→ Input data
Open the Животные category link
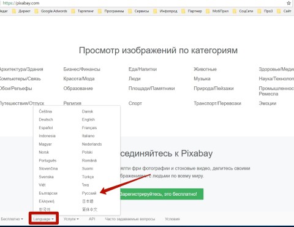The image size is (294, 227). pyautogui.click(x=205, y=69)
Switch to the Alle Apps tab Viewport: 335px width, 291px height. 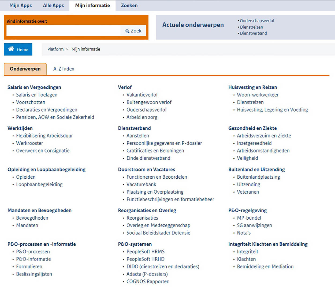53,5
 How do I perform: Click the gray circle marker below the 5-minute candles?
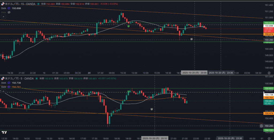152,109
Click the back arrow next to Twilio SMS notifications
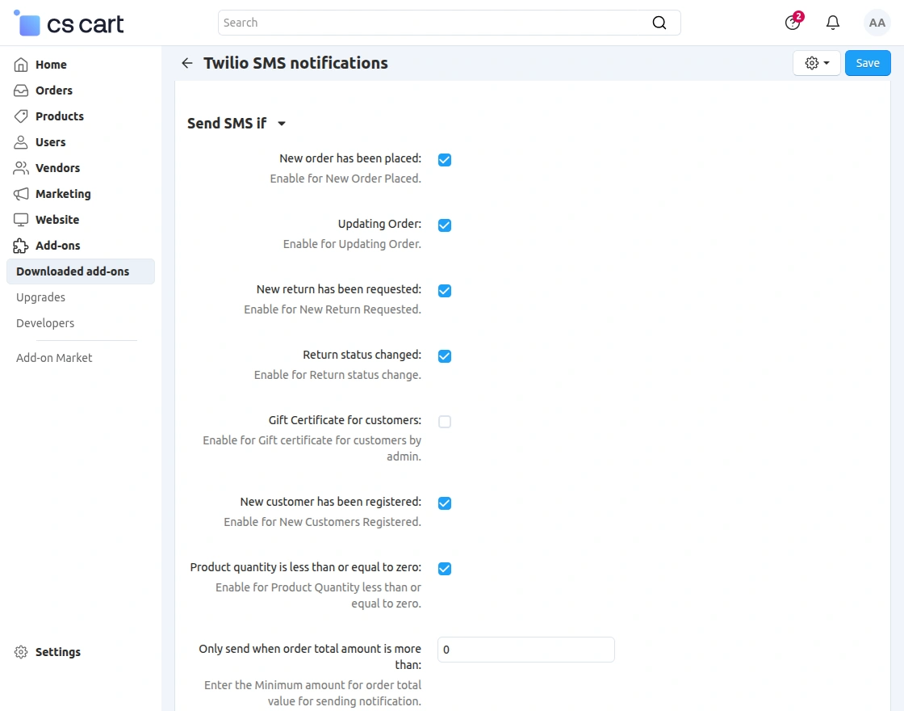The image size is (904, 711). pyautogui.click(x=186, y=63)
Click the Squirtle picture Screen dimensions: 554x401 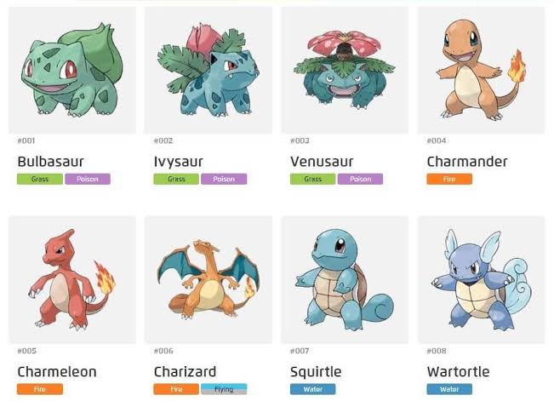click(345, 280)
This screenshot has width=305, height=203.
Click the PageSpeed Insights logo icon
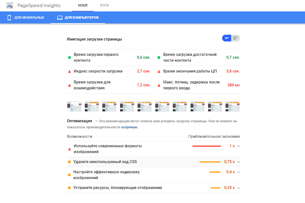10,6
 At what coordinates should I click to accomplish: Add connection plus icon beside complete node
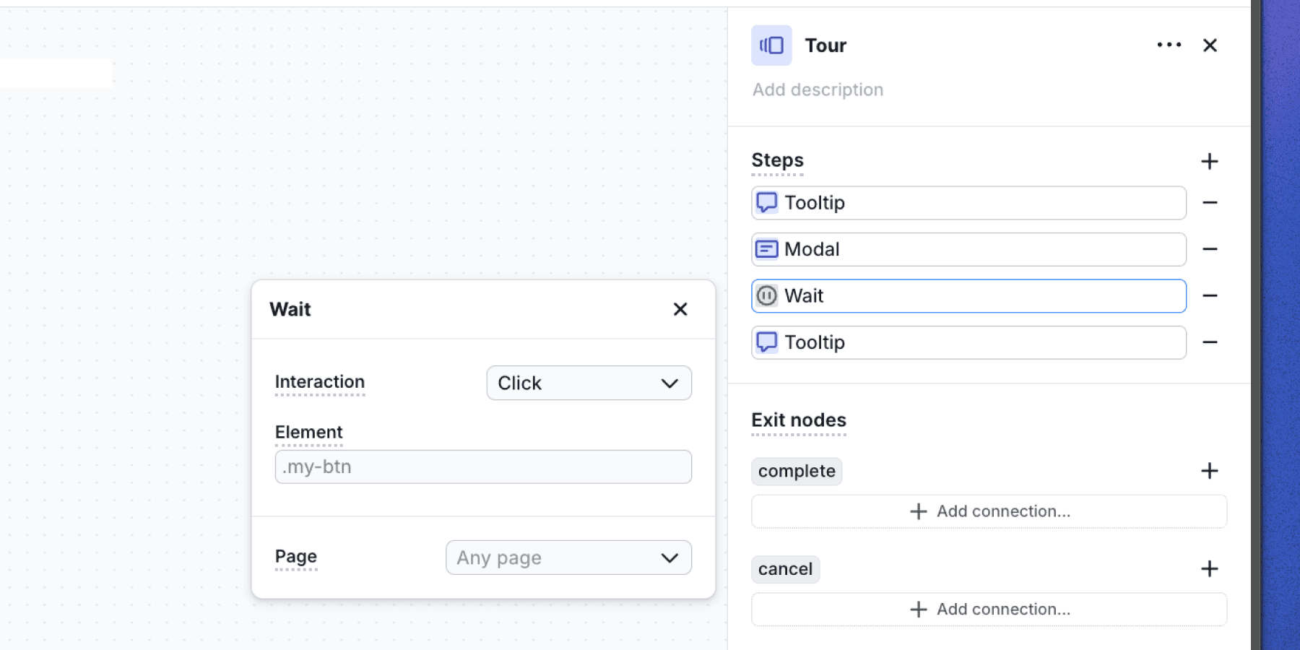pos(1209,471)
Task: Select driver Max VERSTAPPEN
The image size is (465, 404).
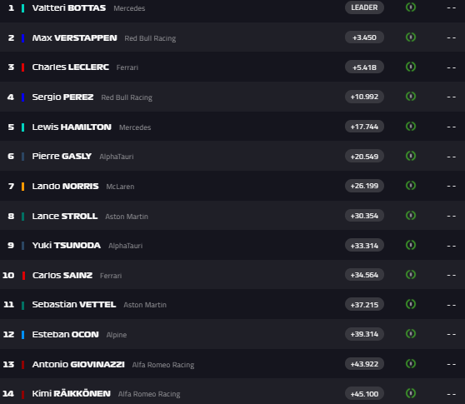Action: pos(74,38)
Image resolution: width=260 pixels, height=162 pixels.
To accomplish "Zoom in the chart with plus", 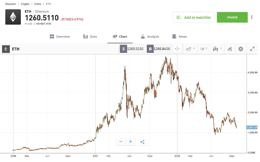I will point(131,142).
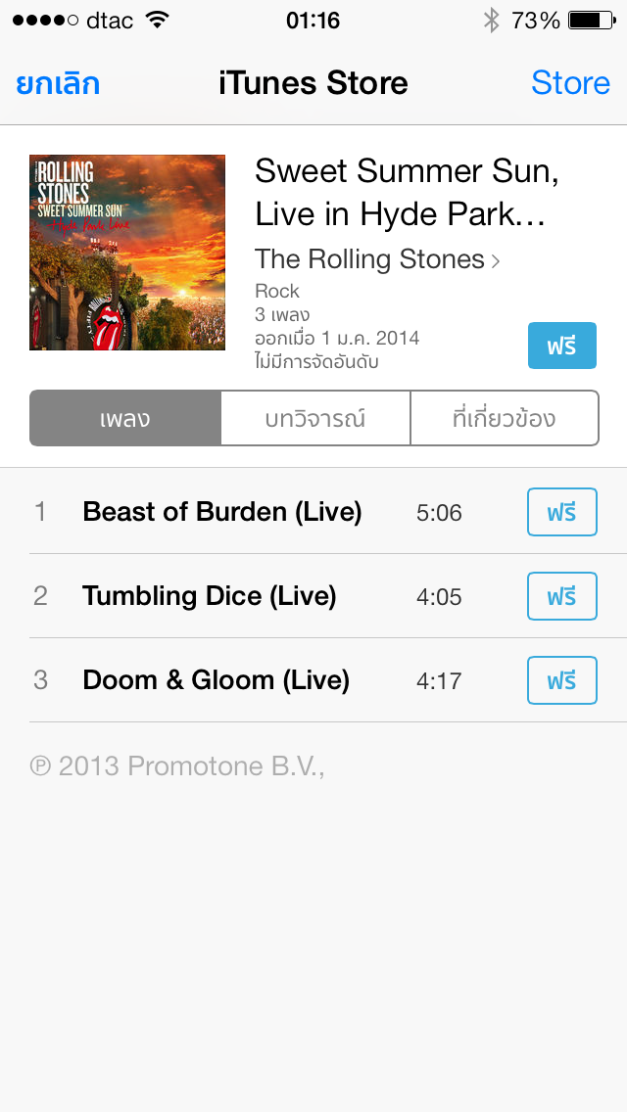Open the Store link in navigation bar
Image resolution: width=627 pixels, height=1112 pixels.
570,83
...
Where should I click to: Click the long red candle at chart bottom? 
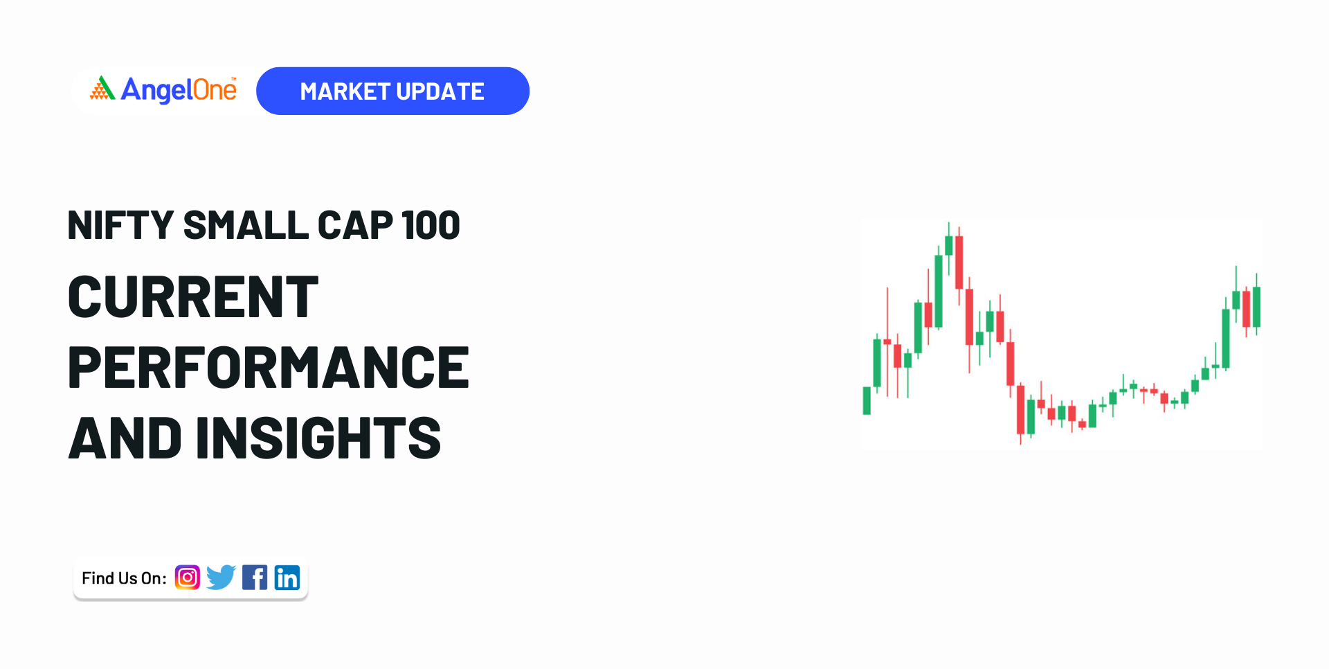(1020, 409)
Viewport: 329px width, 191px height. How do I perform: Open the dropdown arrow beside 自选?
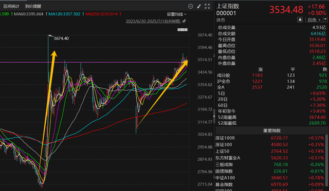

→ What is expected
Respond with the exact lines above running from the one containing "Click the PageSpeed Insights logo icon" to the one containing "Image resolution: width=260", both ends kept and no pictures included.

→ Result
Click the PageSpeed Insights logo icon
10,6
 At what coordinates should I click to accomplish: Add connection plus icon beside complete node
pos(1209,471)
Task: Select driver Max VERSTAPPEN
The image size is (465, 404).
Action: pos(74,38)
Image resolution: width=260 pixels, height=162 pixels.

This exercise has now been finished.